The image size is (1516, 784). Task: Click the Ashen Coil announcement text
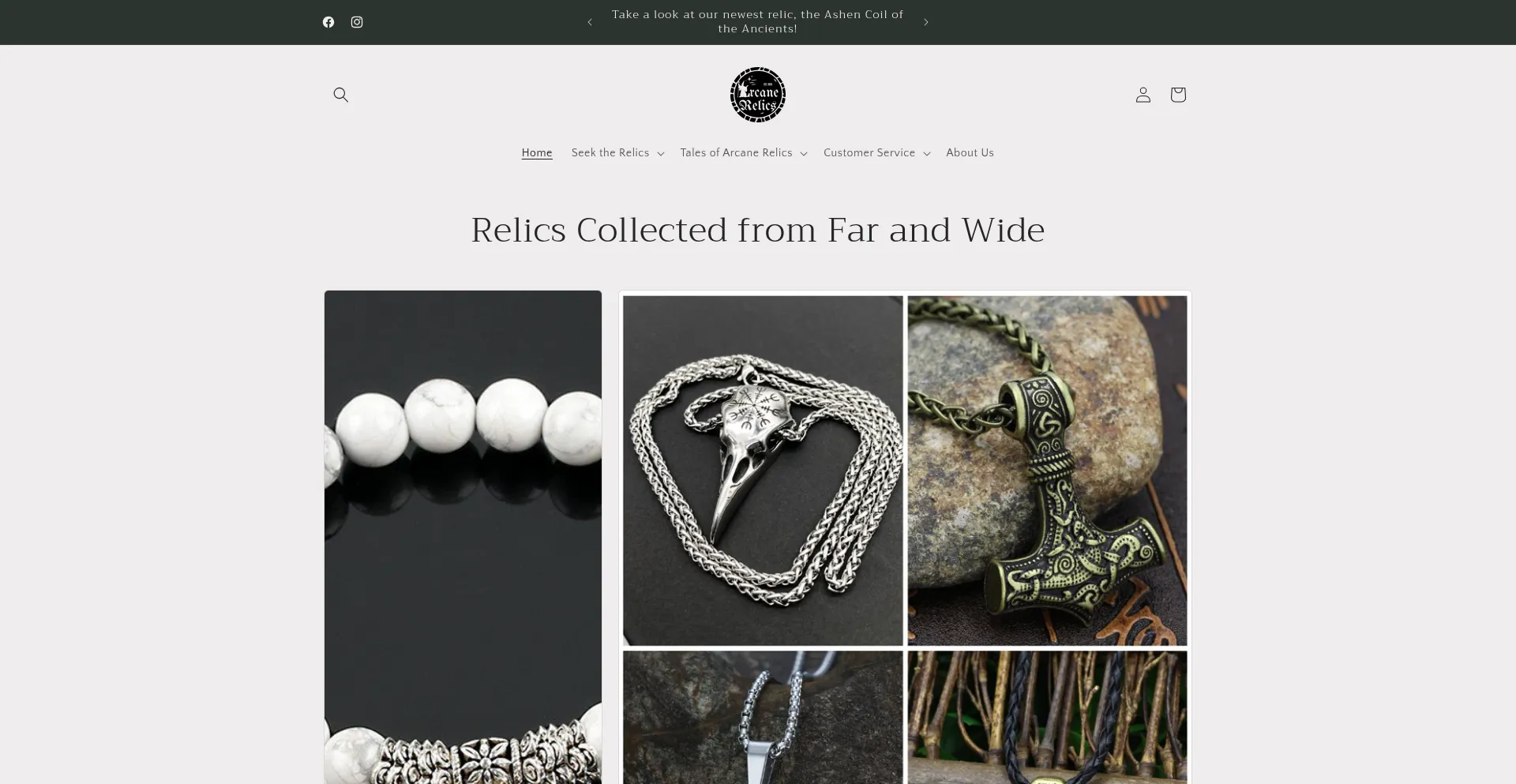[x=757, y=22]
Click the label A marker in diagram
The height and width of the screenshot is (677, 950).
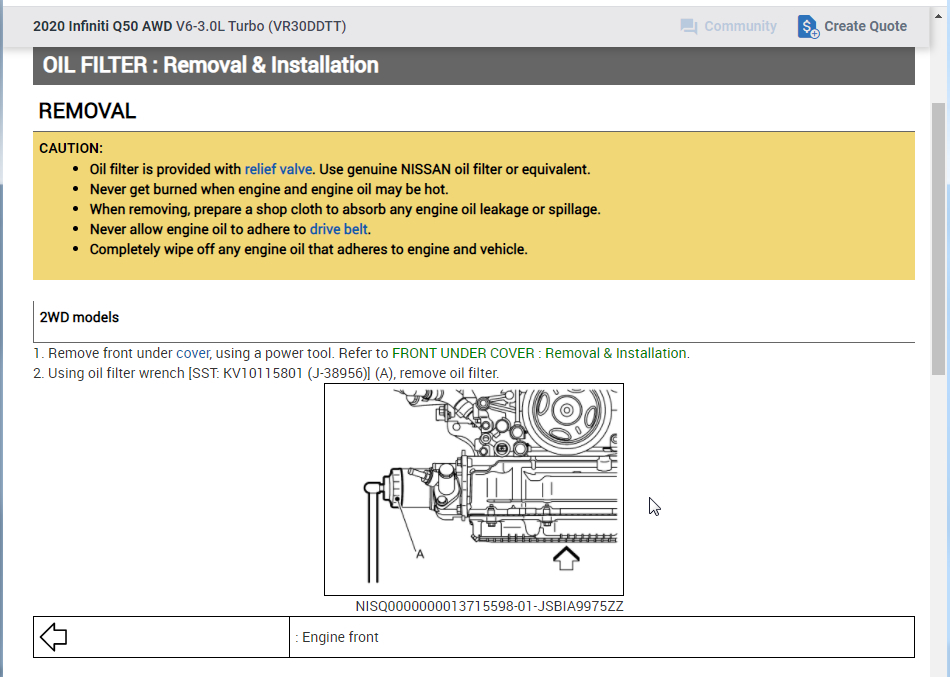coord(421,553)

════════════════════

Work item
Without the pictures, write out the whole listing above exactly as it appears.

Final answer
The image size is (1516, 784). Task: Click the Ashen Coil announcement text
[x=757, y=22]
Click the label A marker in diagram
The height and width of the screenshot is (677, 950).
coord(421,553)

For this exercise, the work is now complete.